Quattro anni dopo, il fu studente scettico, ora aspirante top manager convinto, se ne uscirà con frasi del tipo:

«Mamma, oggi mi sono iscritto al quarto anno. Se passa Agnelli, digli che sono occupato, devo studiare, semmai . lo richiamo. Anzi, sai che faccio? Stacco il telefono, così mi lasciano in pace».

Dopo un altro anno abbondante, esaltato dalla laurea appena conseguita e ancora sull'onda dell'illusione «da incontro preparatorio», il neo ingegnere non accenna neppure a cercare lavoro. Se ne sta beatamente seduto ad aspettare che il lavoro cerchi lui.

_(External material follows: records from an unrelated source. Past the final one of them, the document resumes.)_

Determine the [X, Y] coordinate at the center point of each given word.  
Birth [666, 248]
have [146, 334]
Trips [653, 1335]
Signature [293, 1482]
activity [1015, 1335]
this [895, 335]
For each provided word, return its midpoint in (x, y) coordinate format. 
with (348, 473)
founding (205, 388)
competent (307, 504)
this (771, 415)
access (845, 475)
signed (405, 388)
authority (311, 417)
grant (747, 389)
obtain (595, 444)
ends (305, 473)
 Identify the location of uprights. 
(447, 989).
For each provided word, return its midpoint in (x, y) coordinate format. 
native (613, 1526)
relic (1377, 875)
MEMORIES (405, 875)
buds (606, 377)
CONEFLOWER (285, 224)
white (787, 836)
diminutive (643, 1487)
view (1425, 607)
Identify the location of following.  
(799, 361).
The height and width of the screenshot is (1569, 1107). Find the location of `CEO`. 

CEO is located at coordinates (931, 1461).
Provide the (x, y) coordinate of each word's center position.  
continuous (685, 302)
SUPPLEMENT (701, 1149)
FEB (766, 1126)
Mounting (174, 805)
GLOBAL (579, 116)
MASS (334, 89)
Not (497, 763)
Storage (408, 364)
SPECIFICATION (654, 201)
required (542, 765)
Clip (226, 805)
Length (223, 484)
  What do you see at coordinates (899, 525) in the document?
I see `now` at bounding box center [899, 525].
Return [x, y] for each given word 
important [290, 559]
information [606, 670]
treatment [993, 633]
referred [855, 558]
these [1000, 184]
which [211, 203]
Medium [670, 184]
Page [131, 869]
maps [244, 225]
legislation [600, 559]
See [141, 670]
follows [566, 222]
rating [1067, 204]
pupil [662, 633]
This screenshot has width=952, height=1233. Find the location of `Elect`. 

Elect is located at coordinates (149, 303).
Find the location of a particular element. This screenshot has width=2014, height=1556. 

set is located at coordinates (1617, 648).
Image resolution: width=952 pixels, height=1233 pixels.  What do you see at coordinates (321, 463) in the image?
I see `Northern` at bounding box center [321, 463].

Dopo un mese di silenzio assoluto ha un'intuizione geniale: non lo cercano perché nessuno ancora sa della sua laurea; la grande mossa pertanto consiste nel telefonare alla Telecom per fare aggiungere un «Ing.» davanti al suo nome nell'elenco.

Dopo un altro mese passato nell'indifferenza generale, comincia a sospettare che il telefono sia rotto; acquista un cellulare e di tanto in tanto si chiama da solo per vedere se il telefono di casa funziona ancora.